Comment by kolanos
7 days ago
> Good faith negotiations with our allies and trading partners that creates a balance of trade and reduces wealth inequality in the west.
We can look at a 50+ year history of every major U.S. trade partner increasing their protectionist policies, largely targeting the U.S., while the U.S. allowed trade deficits to balloon out of control. I don't see evidence that this "good faith" approach you speak of has any viability at all. The global economy can't say with a straight face that it has been a fair trade partner with the United States. For the past 50+ years the U.S. market has been open for business for all global producers, but the same has been far from true for pretty much every major U.S. trade partner. You can't even operate a company in China without 50% Chinese ownership, for example. The global stance on trade has all but made this an inevitable outcome.

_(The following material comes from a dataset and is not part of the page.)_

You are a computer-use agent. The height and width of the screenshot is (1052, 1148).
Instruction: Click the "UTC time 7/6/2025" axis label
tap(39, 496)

How do you feel about the trade deficit, in the other direction, in digital goods (Meta platforms, Amazon/AWS, Google, Apple, ...)?

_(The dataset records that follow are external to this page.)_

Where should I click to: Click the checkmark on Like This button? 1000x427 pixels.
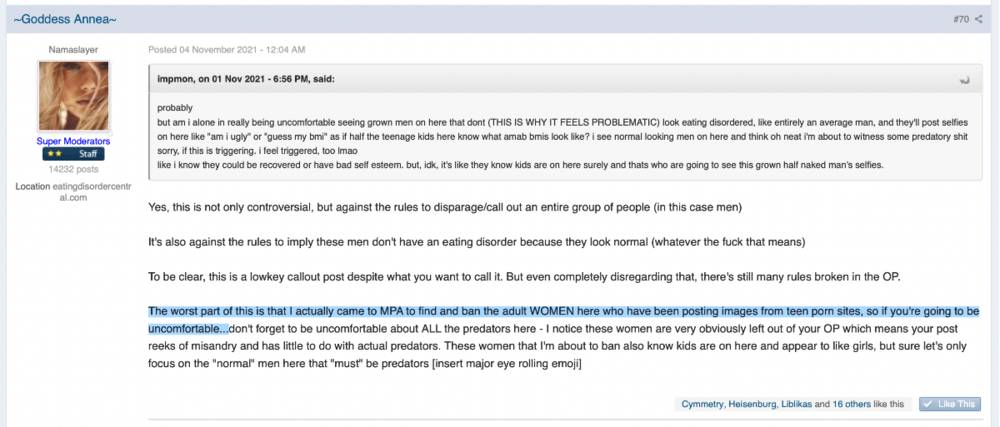pyautogui.click(x=929, y=404)
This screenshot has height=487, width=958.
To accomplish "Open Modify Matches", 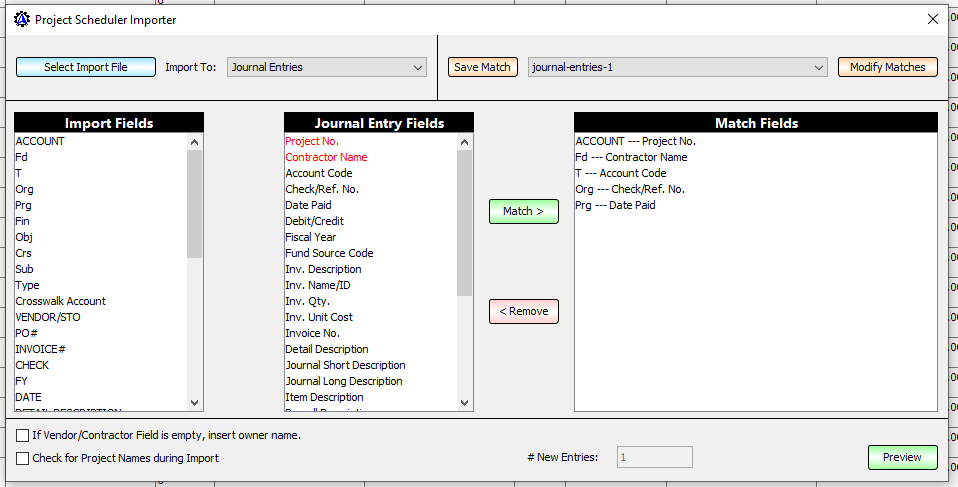I will click(887, 67).
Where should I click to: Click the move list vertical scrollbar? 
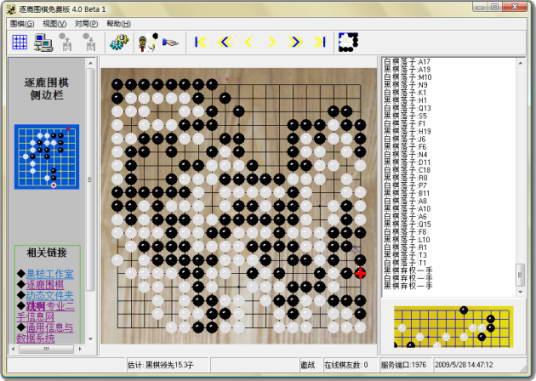click(x=520, y=177)

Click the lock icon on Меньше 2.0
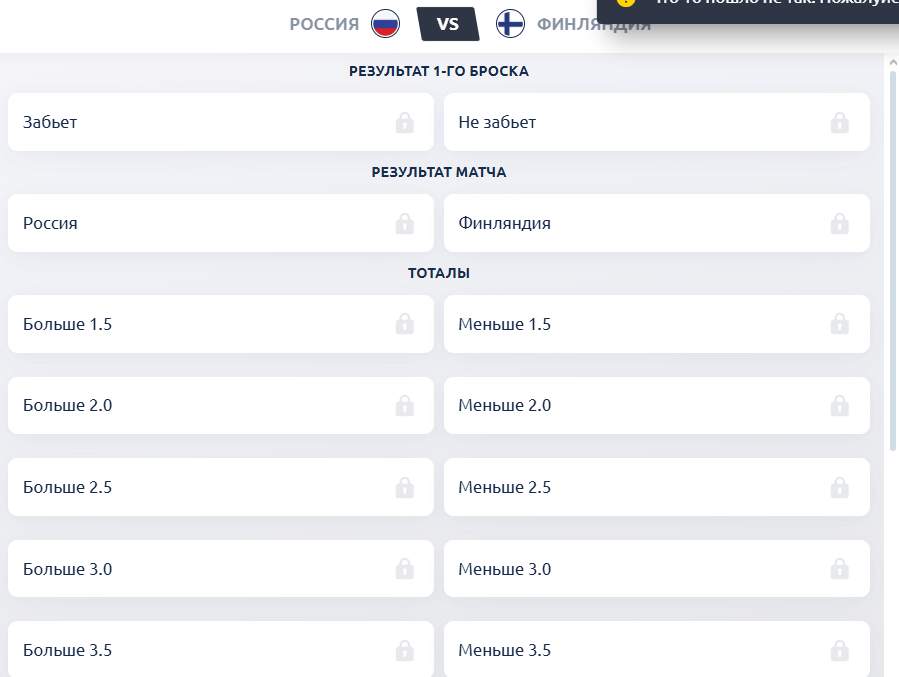coord(839,406)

We negotiated those deals, we aren’t the victims. Now we don’t like how a deal turned out so instead of renegotiating we are throwing a temper tantrum like we weren’t the ones who suggested it in the first place. It’s embarrassing to be represented like that, and it won’t work! We will wind up weaker than we started, I hope they prove me wrong.
The u.S. didn't negotiate protectionist policies against their own exports. Can you cite a single example of this?

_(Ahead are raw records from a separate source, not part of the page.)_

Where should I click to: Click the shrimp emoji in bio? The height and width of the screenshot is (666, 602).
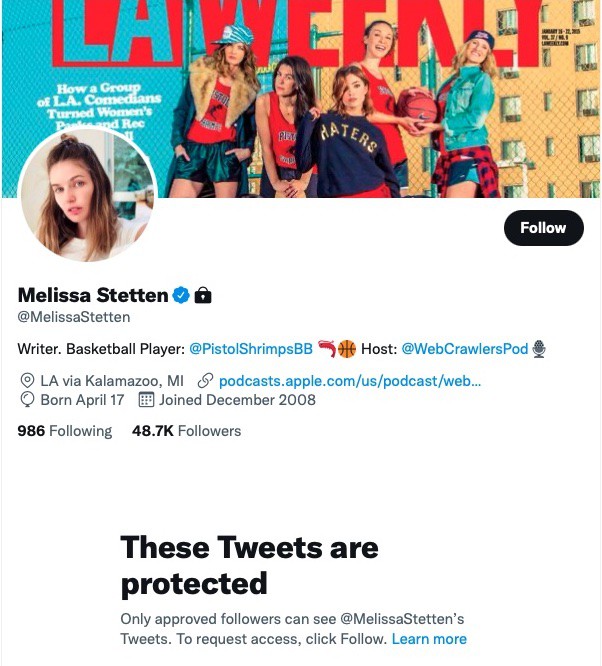[x=327, y=349]
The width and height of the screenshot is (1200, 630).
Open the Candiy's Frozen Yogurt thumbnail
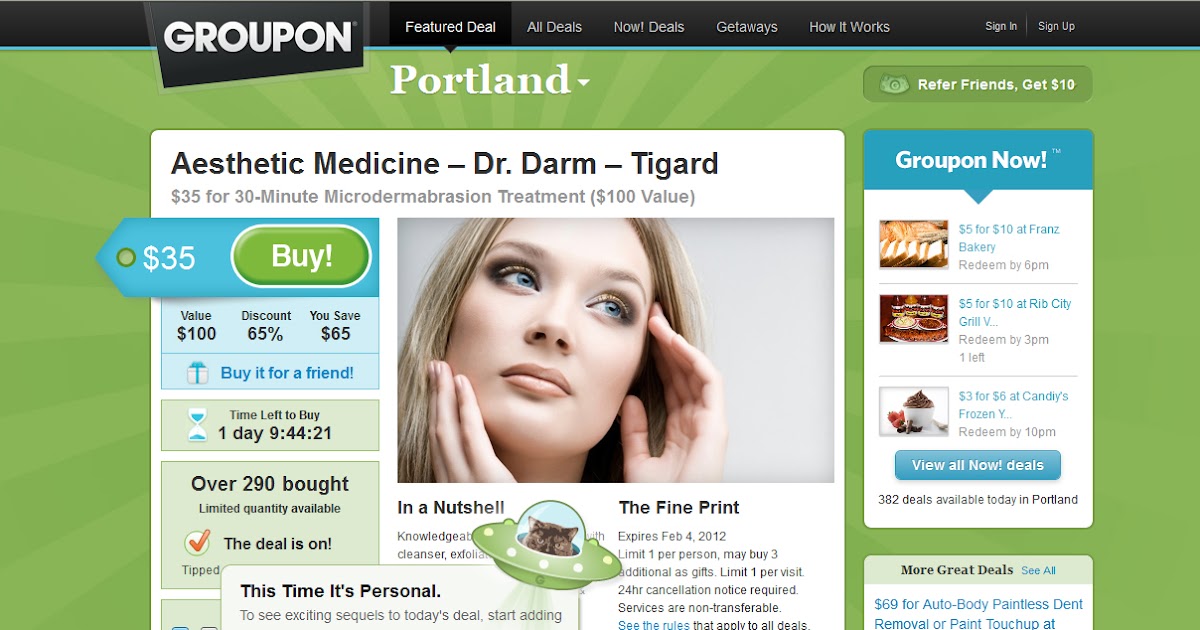914,411
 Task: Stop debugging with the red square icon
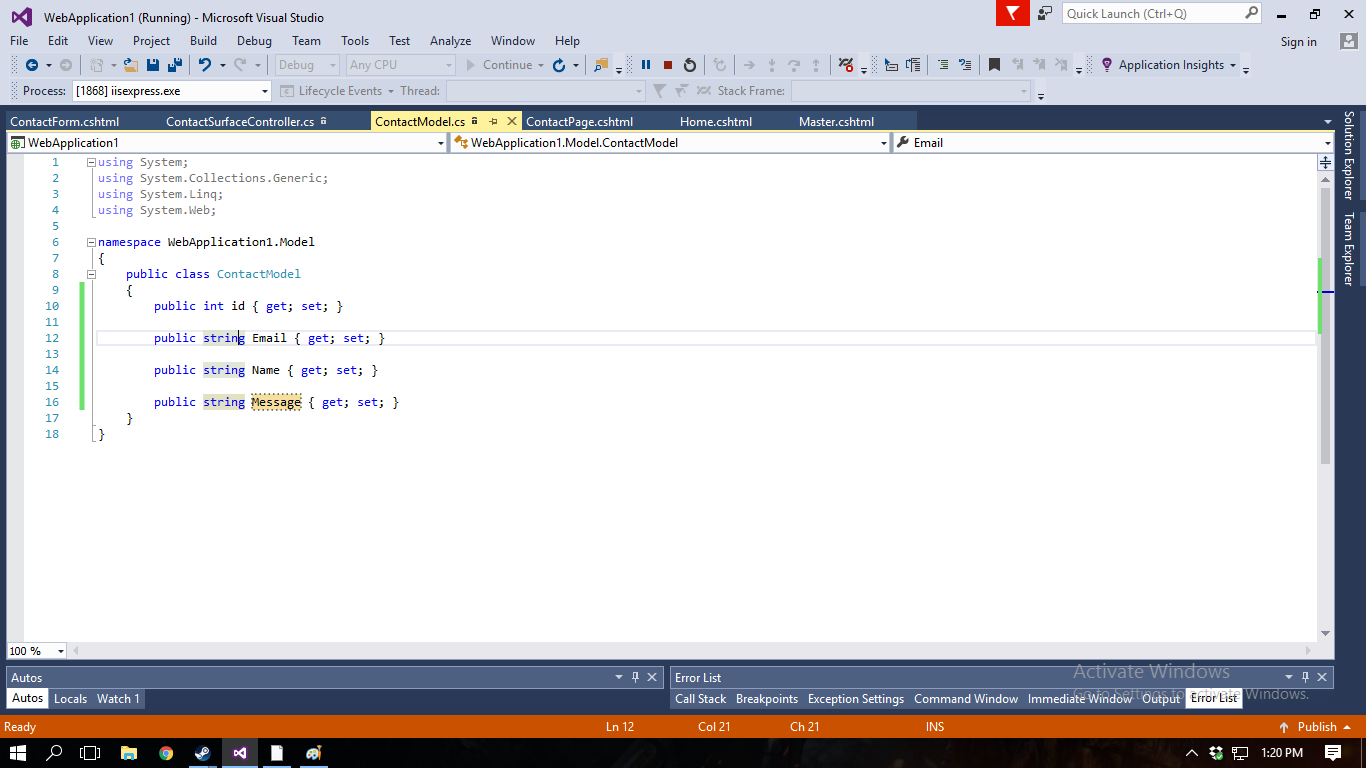(668, 65)
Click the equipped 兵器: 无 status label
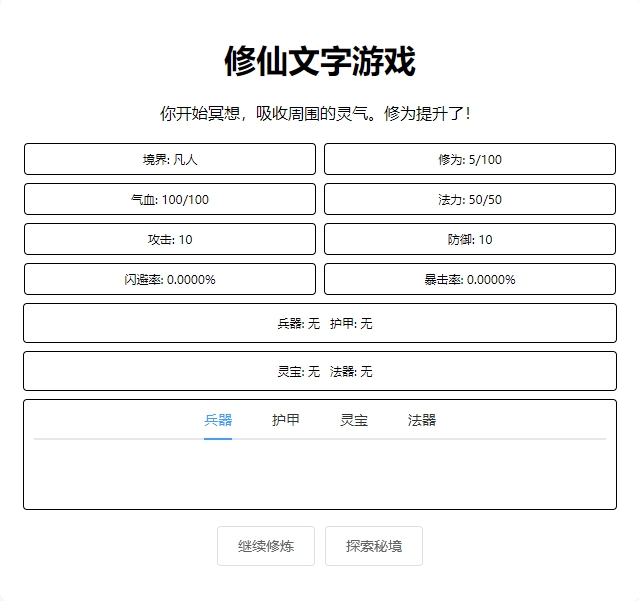The height and width of the screenshot is (601, 639). coord(298,323)
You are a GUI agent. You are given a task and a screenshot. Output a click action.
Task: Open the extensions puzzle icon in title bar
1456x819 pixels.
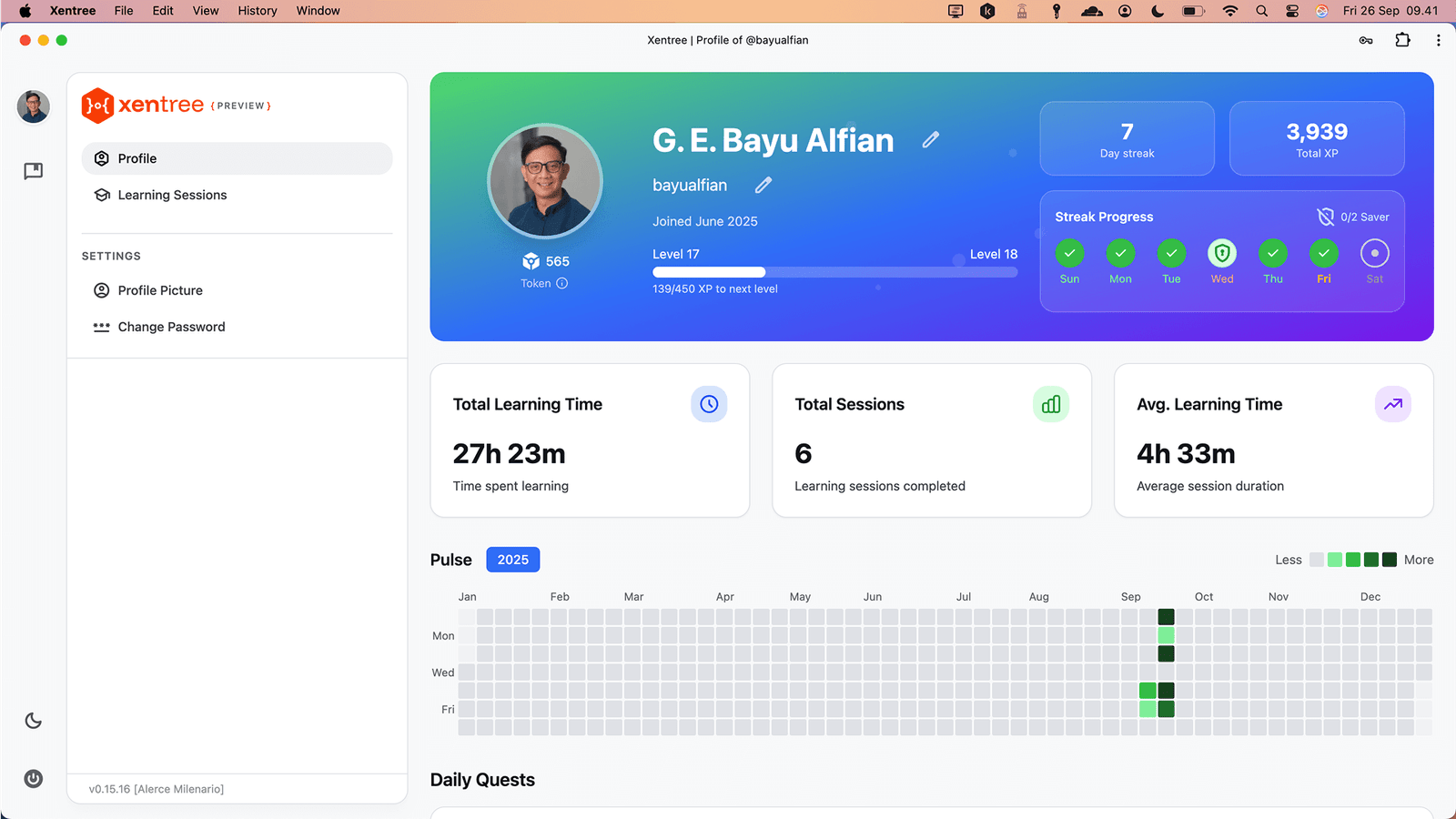[1402, 40]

A more charitable explanation is that the U.S. has been all in on globalization and free trade since the 1970s and the rest of the world took a protectionist stance in response. I'm sure the rest of the world had their reasons. But the U.S. does now, too. Globalization and free trade that only substantially flows in one direction simply is not sustainable.
> The u.S. didn't negotiate protectionist policies against their own exports. Can you cite a single example of this?
Oh yes the hell we did. I was running an ecommerce store when this happened, it's been a disaster for US entrepreneurs who have any model other than dropship from China - https://about.usps.com/news/national-releases/2011/pr11_037....
> A more charitable explanation is that the U.S. has been all in on globalization and free trade since the 1970s and the rest of the world took a protectionist stance in response. I'm sure the rest of the world had their reasons. But the U.S. does now, too. Globalization and free trade that only substantially flows in one direction simply is not sustainable.
We negotiated those free trade agreements. Stop acting like we were being taken advantage of. Now, if you want to argue that American labor has been hosed, then I agree with that too, but China didn't do that - Nike did. None of these idiotic tariffs are going to help the American worker either - what remains of accessible opportunity for the masses has already become more like sharecropping with huge corporations owning the plantation, and it's only going to get worse under these policies.